Dünyayı Kurtaran Adam - Gel Bizi de Kurtar

Aşağıdaki yazı Phil Hall imzasıyla Film Threat adlı 'Video Film Eleştirileri' konulu INTERNET sitesinde THE TURKISH STAR WARS başlığıyla yayınlandı.

1982 yapımı Dünyayı Kurtaran Adam filmini seyretmiş olan dostumuz bakın neler yazmış.

Filmi izlemek ve anlamak yolunda gösterdiği sabır ve cesaret de ayrıca takdir edilmeye değer.

Türk film sanayiinin, Hollywood klasiklerini uyarlayıp, neredeyse civardaki bir kebapçıda yenen öğle yemeği bedeli kadar bir bütçeyle tekrar filme almak gibi garip bir geleneği var.

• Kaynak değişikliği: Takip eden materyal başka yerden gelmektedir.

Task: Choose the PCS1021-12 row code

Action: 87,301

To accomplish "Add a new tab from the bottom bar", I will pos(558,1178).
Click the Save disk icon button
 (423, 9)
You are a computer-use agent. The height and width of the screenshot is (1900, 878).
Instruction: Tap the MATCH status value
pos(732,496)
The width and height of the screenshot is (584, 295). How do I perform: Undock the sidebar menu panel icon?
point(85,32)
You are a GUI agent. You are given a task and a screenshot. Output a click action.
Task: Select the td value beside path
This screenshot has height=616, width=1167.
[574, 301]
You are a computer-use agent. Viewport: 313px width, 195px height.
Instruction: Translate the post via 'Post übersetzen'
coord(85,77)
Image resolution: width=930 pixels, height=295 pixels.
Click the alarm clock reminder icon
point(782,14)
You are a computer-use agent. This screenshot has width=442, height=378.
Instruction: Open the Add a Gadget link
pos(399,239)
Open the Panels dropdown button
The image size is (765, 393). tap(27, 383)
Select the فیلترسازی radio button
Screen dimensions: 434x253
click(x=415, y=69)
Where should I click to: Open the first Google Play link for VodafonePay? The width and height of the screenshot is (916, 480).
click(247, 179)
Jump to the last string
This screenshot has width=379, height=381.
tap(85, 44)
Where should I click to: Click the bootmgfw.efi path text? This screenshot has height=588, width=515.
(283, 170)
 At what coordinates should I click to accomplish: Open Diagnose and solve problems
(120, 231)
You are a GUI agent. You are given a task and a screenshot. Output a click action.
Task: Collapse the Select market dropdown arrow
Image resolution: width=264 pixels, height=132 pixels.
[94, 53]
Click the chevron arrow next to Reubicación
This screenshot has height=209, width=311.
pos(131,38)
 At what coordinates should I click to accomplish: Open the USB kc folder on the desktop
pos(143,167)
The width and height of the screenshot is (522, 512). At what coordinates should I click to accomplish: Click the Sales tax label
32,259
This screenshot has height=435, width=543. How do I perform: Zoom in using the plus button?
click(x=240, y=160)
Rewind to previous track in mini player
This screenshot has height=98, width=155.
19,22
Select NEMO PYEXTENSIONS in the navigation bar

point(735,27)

Bu siteyi takip eden okurlar, bir Metro Goldwyn Mayer klasiğinin İstanbul gökkuşağının altından geçirilip son derece sürrealist bir hale sokulduğu Türk usulü Oz Cadısı filmini ve ayrıca Uzay Yolu, Tarzan, Superman ve hatta E.T.nin Türkiye'de yapılmış uyarlamaları olduğunu hatırlayacaklardır

Hazırlanın, çünkü Dünyayı Kurtaran Adam filmini izleyebilmenin tek yolu, filmin hikayesini kendine has o delice labirentlerde takip etmekten geçiyor.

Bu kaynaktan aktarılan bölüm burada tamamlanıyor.